EXERCISE INSTRUCTIONS: An exact copy is the goal: every line from the one containing "You are a GUI" to the end of the material below, pictures excluded.

^^^^^^^^^^^^^^^^

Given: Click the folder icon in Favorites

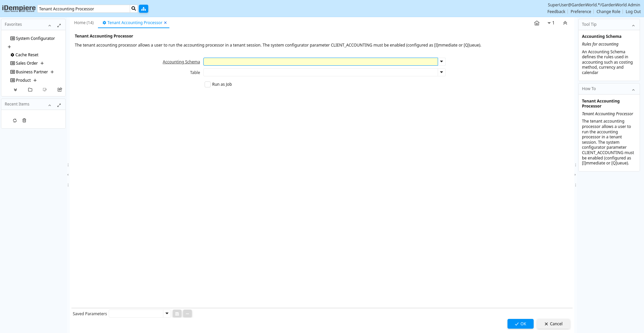Looking at the screenshot, I should [x=30, y=90].
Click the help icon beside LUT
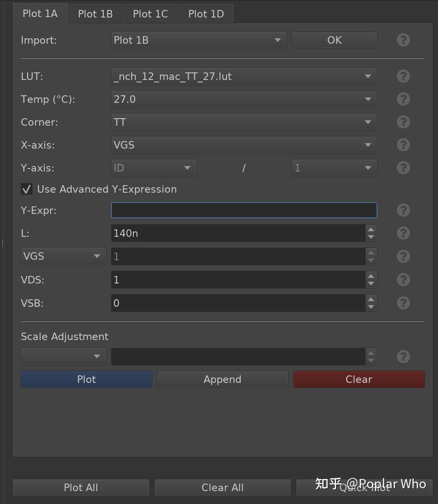 point(403,76)
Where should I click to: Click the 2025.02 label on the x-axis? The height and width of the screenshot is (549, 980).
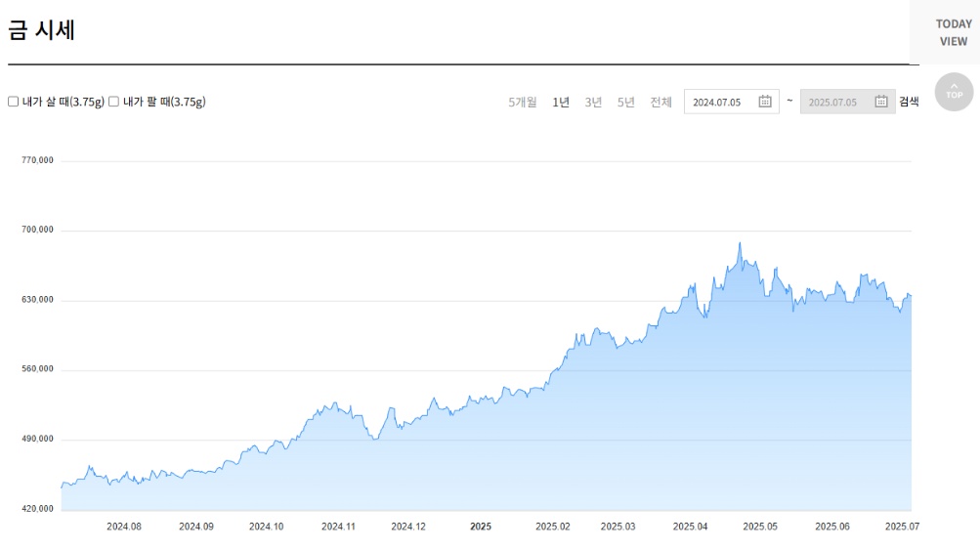(x=552, y=527)
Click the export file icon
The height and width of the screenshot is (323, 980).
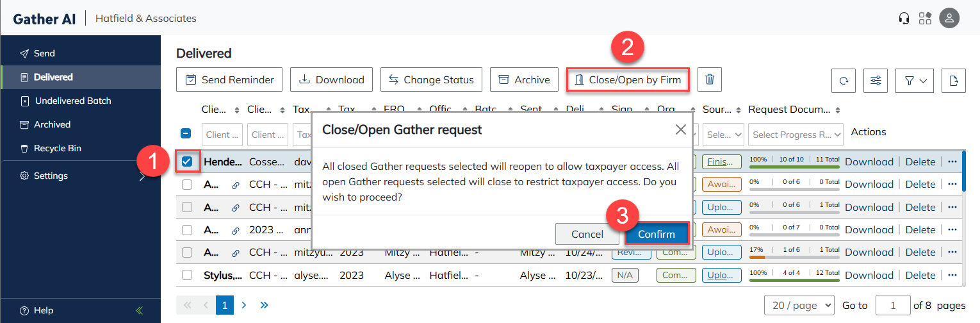tap(954, 81)
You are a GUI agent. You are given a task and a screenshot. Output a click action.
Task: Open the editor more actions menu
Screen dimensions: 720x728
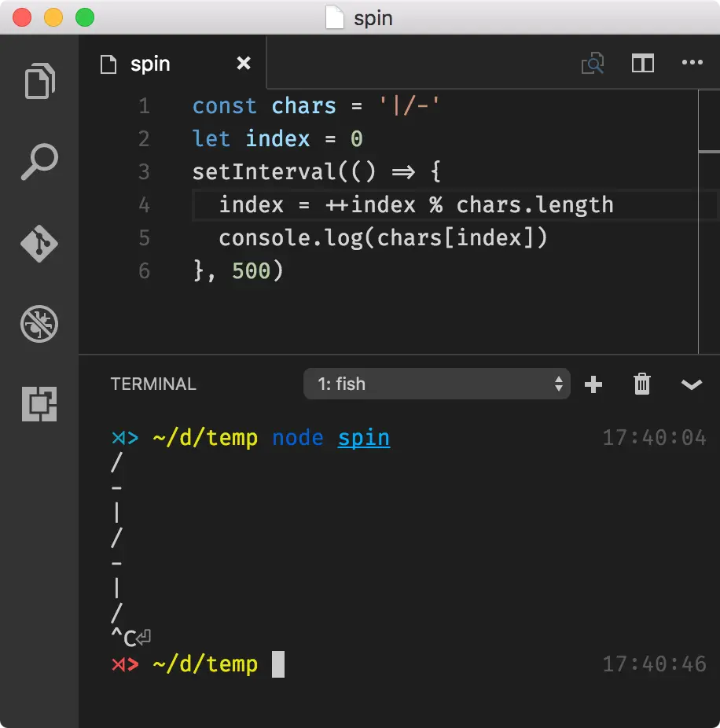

^^^^^^^^^^^^^^^^

TASK RESULT:
You are a GUI agent. You are given a task and a screenshot. Output a click action.
Task: Open the editor more actions menu
Screen dimensions: 720x728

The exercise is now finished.